Gogonasus (meaning "snout from Gogo") was a lobe-finned fish known from 3-dimensionally preserved 380 million-year-old fossils found from the Gogo Formation in Western Australia. It lived in the late Devonian period, on what was once a 1400 kilometre coral reef off the Kimberley coast surrounding the north-west of Australia. Gogonasus was a small fish reaching 30-40 cm (1 ft) in length.

Its skeleton shows several features that were like those of a four-legged land animal (tetrapod). They included the structure of its middle ear, and its fins show the precursors of the forearm bones, the radius and ulna. Researchers believe it used its forearm-like fins to dart out of the reef to catch prey.

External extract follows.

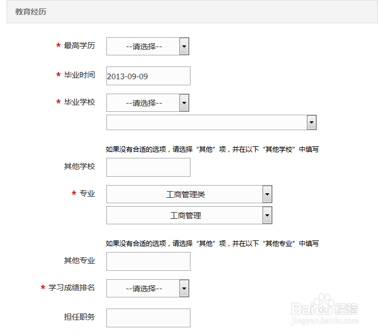The height and width of the screenshot is (334, 380).
Task: Click the 最高学历 field label
Action: tap(79, 46)
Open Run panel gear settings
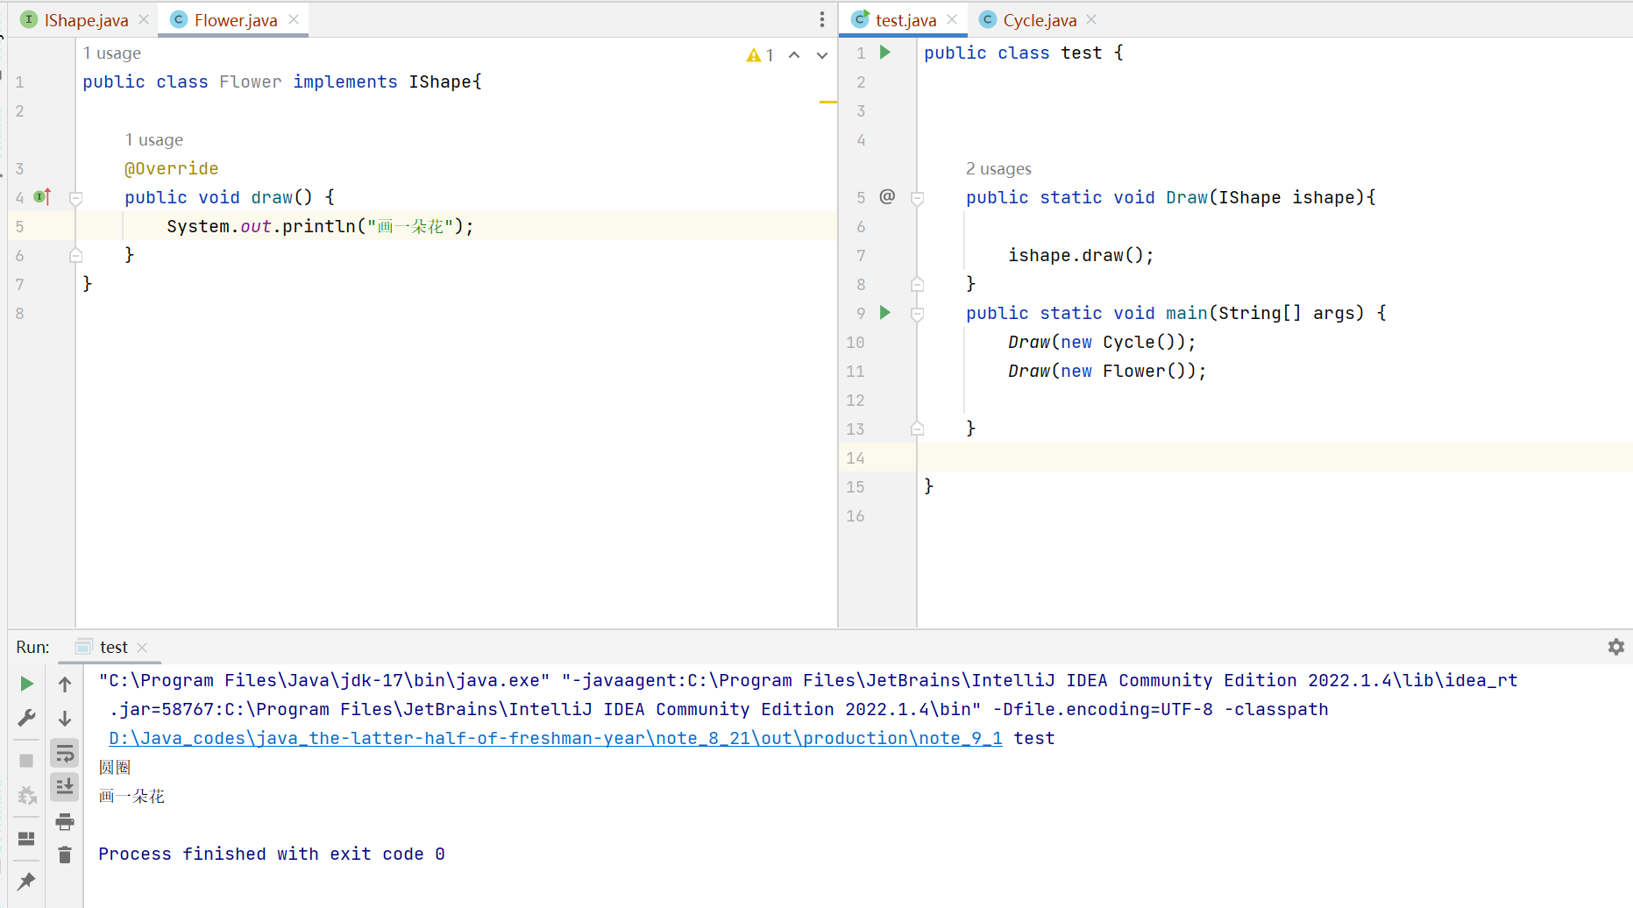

Gogonasus was first described from a single snout (ethmosphenoid) by John A. Long (1985). On Long's 1986 expedition to Gogo the first relatively complete skull of Gogonasus was found by Chris Nelson and after being prepared solved a scientific controversy by showing that the inner large fangs of the coronoid bones did not insert into the choana of the palate (Long 1988) as had been suggested by Rosen et al. (1981) for Eusthenopteron. In 1990 a combined expedition from the Western Australian Museum and the Australian National University yielded another almost complete skull of Gogonasus, this one found by Dr R.E. Barwick. The full description of its cranial anatomy appeared in Long, J. A., Barwick, R. E. & Campbell, K.S.W. (1997), although not all aspects of the skull were clear then even from the 3 specimens. In 2005 Long lead another expedition back to Gogo and on July 11 one of the team members, Dr Tim Senden from the Australian National University, found a very well preserved skeleton of Gogonasus, containing almost the complete fish down to the tip of the tail. It was Dr Senden's first field trip with the other researchers.